Arab Community Resists in Chicago Suburb

Protesters welcome Sharon Brannigan (in pink) and her fellow trustees with “Racists Enter Here” banner as they walk in to start monthly township meeting in May. Protesters welcome Sharon Brannigan (in pink) and her fellow trustees with “Racists Enter Here” banner as they walk in to start

Fight Back interview with Bassem Kawar, national coordinator of the Campaign to TAKE ON HATE, a project of the National Network for Arab American Communities.

Fight Back!: A year ago, a Republican elected official in a heavily Arab area of Chicago’s suburbs insulted Arabs and Muslims, and an uproar has continued in that community. Who is this Republican? What were the racist statements that caused this uproar?

Bassem Kawar: Sharon Brannigan is a Palos Township trustee, and a former representative on the Cook County Commission on Women’s Issues. She was forced to resign from this commission two months into our campaign.

The comments that surfaced a year ago included unfounded allegations that the schools in the township are filled with undocumented students of Middle Eastern origin, a dangerous statement in this country today, when undocumented families are under attack, and while anti-immigrant biases and racism are the norm of Trump’s domestic policies. Her comments went so far as to assert that women who wear the hijab are “undignified,” which she wrote when Melania Trump visited Saudi Arabia without wearing the headscarf.

And Brannigan also tried to make political gains during her run for U.S. Congress against the conservative Democrat Dan Lipinski, by making racist and fear-mongering accusations that Arab and Muslim community members “keep themselves and their activities hidden from the general population.”

Fight Back!: How has the Arab community responded?

Kawar: We immediately convened a meeting that included community-based organizations, Arab community members, and other residents, and went right to work. Our first response was to call for her resignation, but we knew we had to also build a sustained campaign.

The Campaign to TAKE ON HATE, along with its partners at the Arab American Action Network (AAAN) and Family Services, led the newly built coalition, which began its organizing by administering a petition calling for the resignation, visiting local mayors to demand that they commit to inclusivity in their villages, and canvassing dozens of homes and over 100 businesses in the township.

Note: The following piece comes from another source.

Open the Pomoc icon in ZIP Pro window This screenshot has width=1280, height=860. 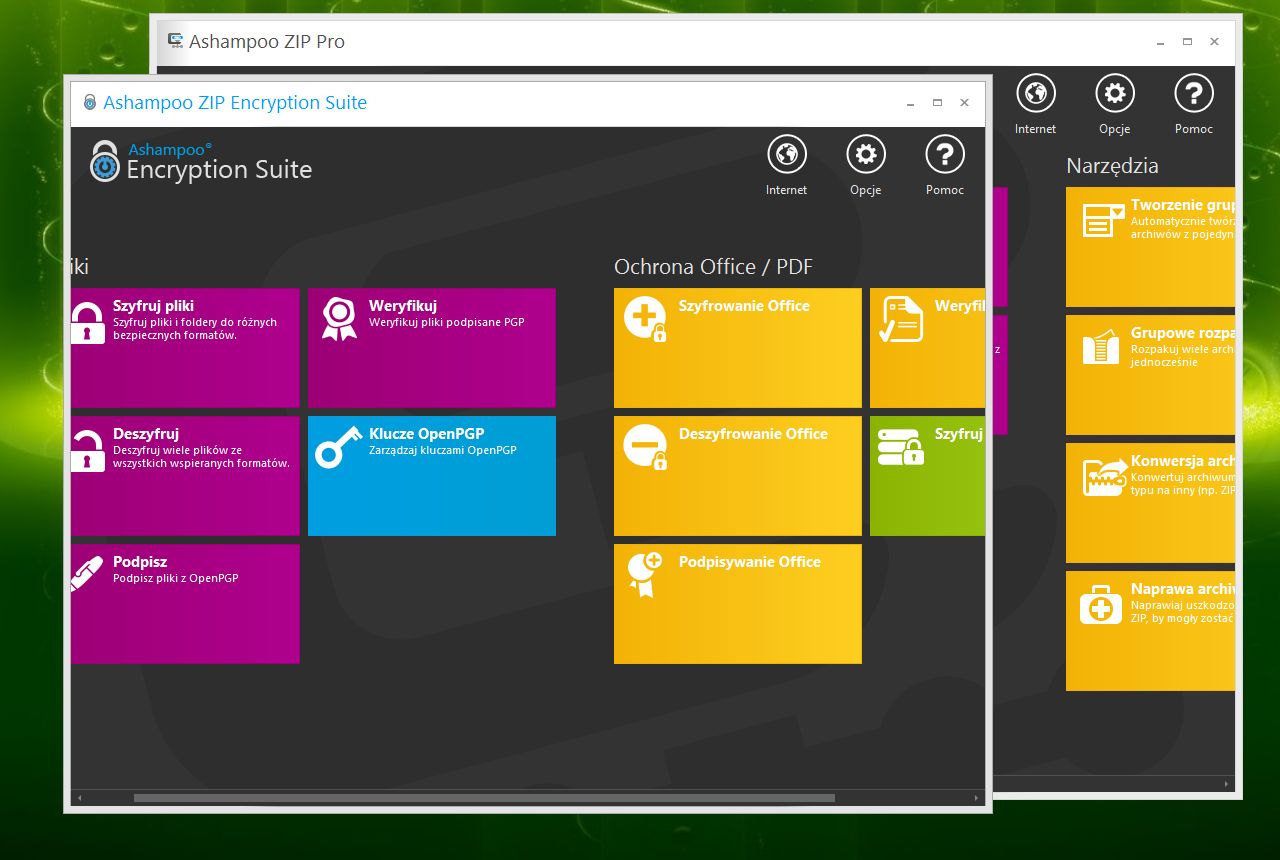pos(1193,94)
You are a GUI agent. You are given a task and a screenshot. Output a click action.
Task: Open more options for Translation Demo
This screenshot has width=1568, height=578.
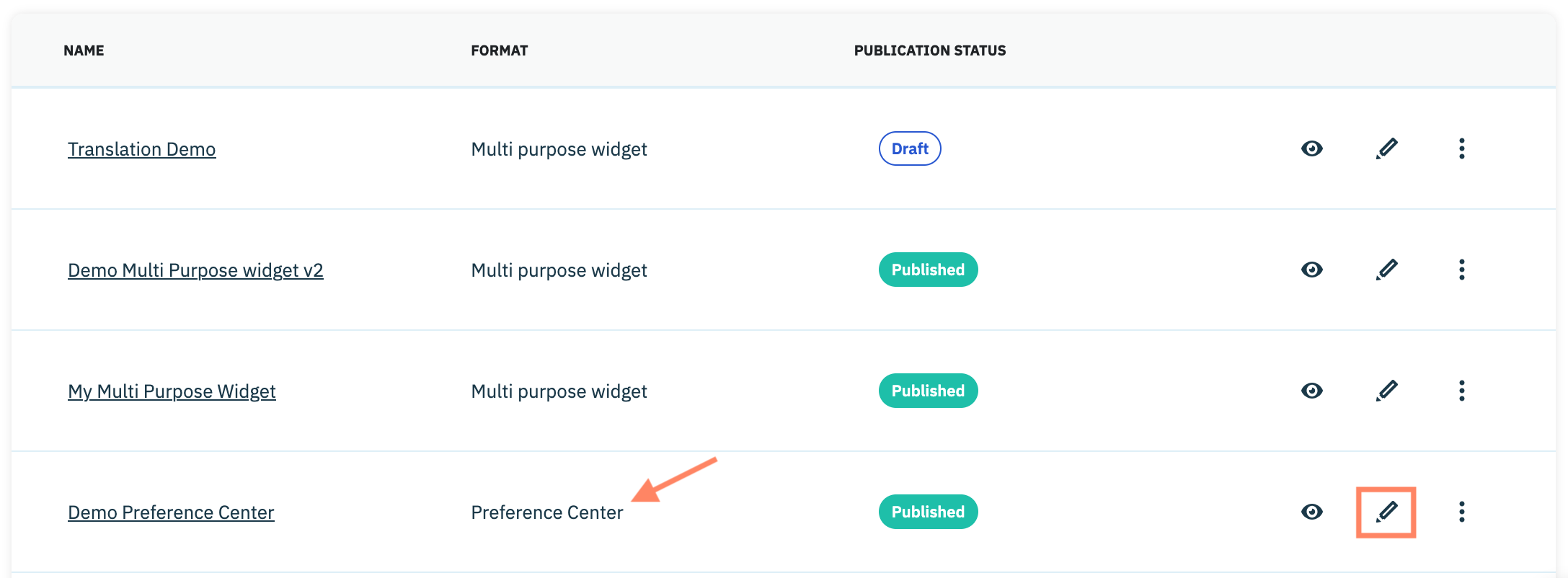[1461, 148]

The campaign we are running, and the platform we are creating, is turning traditional electoral politics on its head. We were very intentional in providing an inclusive platform to engage youth, undocumented immigrants, and other non-citizens in our campaign, by calling for the removal of an elected official from office vs. calling for the election of an alternative candidate. TAKE ON HATE trained over 50 volunteers in door knocking, canvassing and phone banking – community organizing hard skills that we believe are essential in continuing the base and movement building necessary to challenge white supremacy in the era of Trump.

We believe that the only way to defeat white supremacy and racism is by confronting the racists, and we have demonstrated this by rallying at and protesting every single township meeting in the last year and by picketing in front of Brannigan’s flower shop on Mother’s Day weekend. Our efforts have been led by the community and will continue to be led by the community until we win the resignation and real accountability from the Palos Township.

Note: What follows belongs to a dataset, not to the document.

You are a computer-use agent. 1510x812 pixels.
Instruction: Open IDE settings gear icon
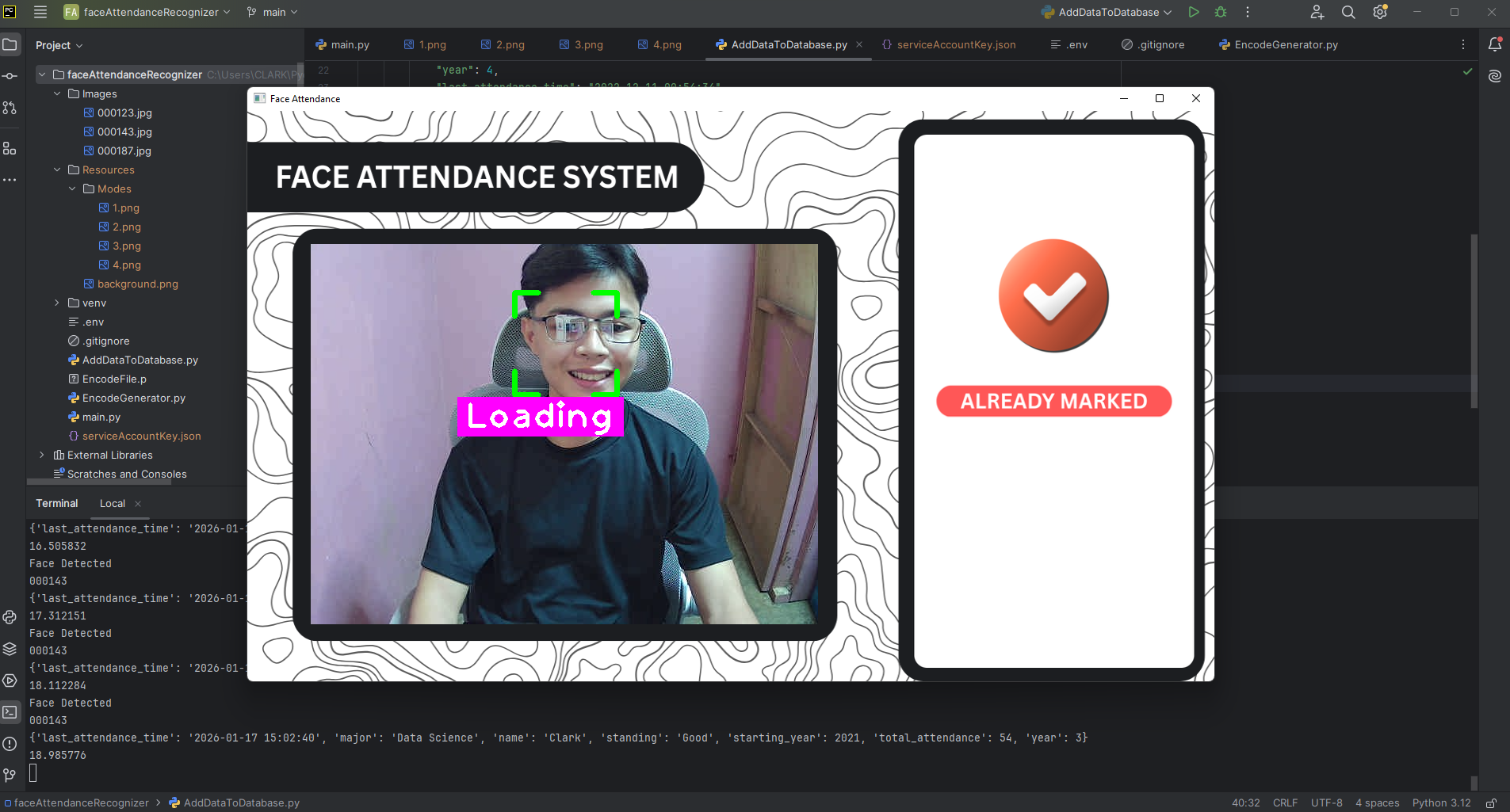coord(1380,12)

Fight Back!: What are the objectives of the movement?

Kawar: The movement is demanding the immediate resignation of Brannigan, a call that we believe will deliver a material and tangible blow to the right wing and white supremacists. We are localizing the struggle against white supremacy, as well as sustaining our community’s organizing momentum from the protests of the first Muslim Ban, the airport shutdowns, and the one-day bodega strike led by Yemeni women in New York.

Fight Back!: What has been Sharon Brannigan response, and the response of the Republicans in Palos Township?

Kawar: Brannigan’s response has been the traditional response of racists. She immediately hid behind the First Amendment, claiming that she had the “right to free speech.” We believe in free speech, of course, but completely reject the notion that racists should be allowed platforms for spewing hate against our or any other community.

Then, just a few months after the persistent pressure from our campaign, she issued a phony apology that did not address the racism and hate speech, but instead claimed that her words were “poorly crafted” and her feelings were “inadequately expressed.”

We rejected this ‘apology’ because it was insincere; a case of too little, too late; and clearly an example of political expediency. We had asked for it months before, and she refused to budge. So she decides to apologize months later, just to try and salvage her political career? No, that’s not acceptable.

The Republicans in the township, including the top dog, Cook County Commissioner Sean Morrison, have either supported Brannigan, or remained silent on the issue. We do not expect anything else from them, but did organize a call-in week to demand Morrison to speak out.

Fight Back!: Are there incidents like this in other parts of the country?

Kawar: Not exactly with the same level of organizing and community mobilization, but there was a post-Trump election incident in Kalkaska, Michigan, where the mayor called for the killing of “every last Muslim” on his social media.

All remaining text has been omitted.